Wednesday, March 09, 2005

Doing something different

The good thing about doing different things is that life feels longer. That's because, when one does different things, one's memories of the previous days don't all blend together. I find the best way to do this is by keeping a mind map of all the things I like to do using Freemind and every once and a while I'll role some dice using a dice roller to pick something to do. If I roll something I really don't want to do then I force myself to make something new to do. For me, at least it's better than getting stuck in the same old routine. Note: Make sure the die you roll has as many sides as you have things you'd like to do so the result doesn't skew toward the middle.

Monday, March 07, 2005

Geocaching: Good, Clean, Cheap Fun

For $100 one can buy a discount GPS and start GeoCaching. What's Geocaching? I'll explain it by telling you how to do it. To get started, go to the website GeoCaching.Com and put in the coordinates read from a GPS. The website will present a list of "caches" and their coordinates. These are usually tupperware containers or altoids tins full of largely worthless trinkets. You then follow your GPS to the coordinates of the cache and look for it till you've found it. You then sign the logbook and put the cache back where you've found it.

That's not the main attraction of it though.

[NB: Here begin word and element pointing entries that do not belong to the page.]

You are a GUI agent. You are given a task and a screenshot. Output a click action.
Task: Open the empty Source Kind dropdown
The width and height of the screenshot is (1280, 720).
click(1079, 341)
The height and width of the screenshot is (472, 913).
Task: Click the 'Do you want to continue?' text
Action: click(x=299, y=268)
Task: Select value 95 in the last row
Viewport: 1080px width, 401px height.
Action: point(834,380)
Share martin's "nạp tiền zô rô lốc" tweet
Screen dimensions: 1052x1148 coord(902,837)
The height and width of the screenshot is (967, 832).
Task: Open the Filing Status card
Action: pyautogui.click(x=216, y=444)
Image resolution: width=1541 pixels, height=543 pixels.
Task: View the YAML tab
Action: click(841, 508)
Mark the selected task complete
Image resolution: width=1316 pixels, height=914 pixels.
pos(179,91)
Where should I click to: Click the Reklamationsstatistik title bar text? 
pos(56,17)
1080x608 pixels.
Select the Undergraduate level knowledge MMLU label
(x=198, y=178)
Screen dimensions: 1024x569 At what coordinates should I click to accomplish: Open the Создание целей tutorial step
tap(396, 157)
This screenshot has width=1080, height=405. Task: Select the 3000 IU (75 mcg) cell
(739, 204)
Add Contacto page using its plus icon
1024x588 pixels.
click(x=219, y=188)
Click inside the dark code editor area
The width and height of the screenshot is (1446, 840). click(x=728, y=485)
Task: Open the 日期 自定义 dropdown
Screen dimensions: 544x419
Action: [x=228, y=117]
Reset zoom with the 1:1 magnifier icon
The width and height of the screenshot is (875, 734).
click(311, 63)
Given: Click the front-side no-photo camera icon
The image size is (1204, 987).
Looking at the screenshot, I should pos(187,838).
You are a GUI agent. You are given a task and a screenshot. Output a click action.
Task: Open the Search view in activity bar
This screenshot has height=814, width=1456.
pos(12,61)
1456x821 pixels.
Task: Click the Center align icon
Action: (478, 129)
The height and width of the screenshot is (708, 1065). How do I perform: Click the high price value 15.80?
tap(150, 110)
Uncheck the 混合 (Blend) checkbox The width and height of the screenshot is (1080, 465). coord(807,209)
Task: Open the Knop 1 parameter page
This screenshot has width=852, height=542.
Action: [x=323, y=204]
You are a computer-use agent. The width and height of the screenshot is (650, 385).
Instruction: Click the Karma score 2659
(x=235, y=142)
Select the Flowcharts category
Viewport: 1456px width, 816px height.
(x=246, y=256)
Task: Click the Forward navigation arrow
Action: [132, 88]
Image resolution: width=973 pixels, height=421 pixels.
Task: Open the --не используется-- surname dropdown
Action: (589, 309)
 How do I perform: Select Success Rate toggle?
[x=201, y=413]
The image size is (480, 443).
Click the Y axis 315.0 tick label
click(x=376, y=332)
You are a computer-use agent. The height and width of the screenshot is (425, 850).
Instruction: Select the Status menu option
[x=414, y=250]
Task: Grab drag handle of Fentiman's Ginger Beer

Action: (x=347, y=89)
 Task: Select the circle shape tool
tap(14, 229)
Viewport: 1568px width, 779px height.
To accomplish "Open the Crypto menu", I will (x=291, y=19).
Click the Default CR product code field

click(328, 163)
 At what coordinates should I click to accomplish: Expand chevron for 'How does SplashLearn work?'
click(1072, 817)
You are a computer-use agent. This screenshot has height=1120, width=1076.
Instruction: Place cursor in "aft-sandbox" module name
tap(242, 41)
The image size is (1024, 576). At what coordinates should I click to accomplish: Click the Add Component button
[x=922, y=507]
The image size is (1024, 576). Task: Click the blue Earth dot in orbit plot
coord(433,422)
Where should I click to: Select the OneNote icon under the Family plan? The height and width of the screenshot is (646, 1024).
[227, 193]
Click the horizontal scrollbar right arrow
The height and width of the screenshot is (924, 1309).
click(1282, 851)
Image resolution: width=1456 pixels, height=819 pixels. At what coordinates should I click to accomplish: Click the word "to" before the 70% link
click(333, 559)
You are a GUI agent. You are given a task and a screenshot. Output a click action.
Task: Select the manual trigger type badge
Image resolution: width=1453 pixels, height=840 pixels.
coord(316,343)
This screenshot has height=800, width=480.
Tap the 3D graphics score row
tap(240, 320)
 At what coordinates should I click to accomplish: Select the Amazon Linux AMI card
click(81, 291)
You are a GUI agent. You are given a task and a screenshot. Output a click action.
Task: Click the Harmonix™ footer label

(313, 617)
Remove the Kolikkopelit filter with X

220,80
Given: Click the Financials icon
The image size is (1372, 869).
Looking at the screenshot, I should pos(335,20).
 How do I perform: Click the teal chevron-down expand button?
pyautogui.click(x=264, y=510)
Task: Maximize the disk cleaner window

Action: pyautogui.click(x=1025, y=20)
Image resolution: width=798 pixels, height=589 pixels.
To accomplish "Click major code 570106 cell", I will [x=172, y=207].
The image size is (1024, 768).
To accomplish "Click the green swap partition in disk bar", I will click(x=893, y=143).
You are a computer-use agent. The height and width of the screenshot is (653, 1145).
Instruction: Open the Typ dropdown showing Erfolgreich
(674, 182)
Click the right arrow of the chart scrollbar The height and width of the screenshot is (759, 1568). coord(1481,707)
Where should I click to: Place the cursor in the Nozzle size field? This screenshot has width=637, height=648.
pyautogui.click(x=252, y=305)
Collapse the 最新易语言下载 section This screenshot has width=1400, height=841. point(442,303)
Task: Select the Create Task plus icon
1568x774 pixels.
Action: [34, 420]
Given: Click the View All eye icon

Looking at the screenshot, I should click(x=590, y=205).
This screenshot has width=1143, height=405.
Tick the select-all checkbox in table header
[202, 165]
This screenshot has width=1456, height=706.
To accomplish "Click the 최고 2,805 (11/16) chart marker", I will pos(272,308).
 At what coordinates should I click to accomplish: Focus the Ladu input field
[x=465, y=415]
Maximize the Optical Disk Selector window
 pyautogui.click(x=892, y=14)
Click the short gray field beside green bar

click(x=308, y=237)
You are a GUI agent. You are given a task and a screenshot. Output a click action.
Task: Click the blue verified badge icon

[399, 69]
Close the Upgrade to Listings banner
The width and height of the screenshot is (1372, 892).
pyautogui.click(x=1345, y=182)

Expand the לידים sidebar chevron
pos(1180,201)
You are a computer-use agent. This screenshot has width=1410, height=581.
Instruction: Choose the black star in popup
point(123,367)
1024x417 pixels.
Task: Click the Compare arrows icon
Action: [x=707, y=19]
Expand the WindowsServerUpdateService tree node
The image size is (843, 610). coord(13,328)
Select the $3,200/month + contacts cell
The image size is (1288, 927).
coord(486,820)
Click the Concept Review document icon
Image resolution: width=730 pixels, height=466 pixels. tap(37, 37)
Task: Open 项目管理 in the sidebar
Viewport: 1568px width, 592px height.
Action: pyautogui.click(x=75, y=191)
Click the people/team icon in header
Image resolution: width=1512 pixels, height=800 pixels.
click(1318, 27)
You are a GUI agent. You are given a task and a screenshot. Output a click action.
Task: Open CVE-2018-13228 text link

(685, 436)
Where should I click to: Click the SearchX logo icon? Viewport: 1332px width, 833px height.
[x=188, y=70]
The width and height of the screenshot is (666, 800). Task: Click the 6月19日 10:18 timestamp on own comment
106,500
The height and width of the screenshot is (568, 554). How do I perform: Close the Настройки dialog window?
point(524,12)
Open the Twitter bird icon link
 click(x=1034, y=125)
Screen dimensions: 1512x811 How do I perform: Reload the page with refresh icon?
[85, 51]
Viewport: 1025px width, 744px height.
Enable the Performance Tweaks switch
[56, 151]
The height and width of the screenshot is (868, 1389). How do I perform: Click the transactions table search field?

The fun of geocaching is that in the quest to find these caches, one will visit places in the local neighborhood that are very interesting. These places are ones that most people who live near them probably don't even know exist. I went to an interesting cemetery, a hard to get to point at the end of an artificial harbor, a haunted hospital, a lake I didn't know about and a whole lot of great views. I also bumped into other geocachers looking for the same caches. The best thing about Geocaching is that, after the initial GPS investment, it's pretty cheap. It also gets you outside and to interesting places. For those who've forgotten: Outside is that place that you go in between Work, Home and Costco.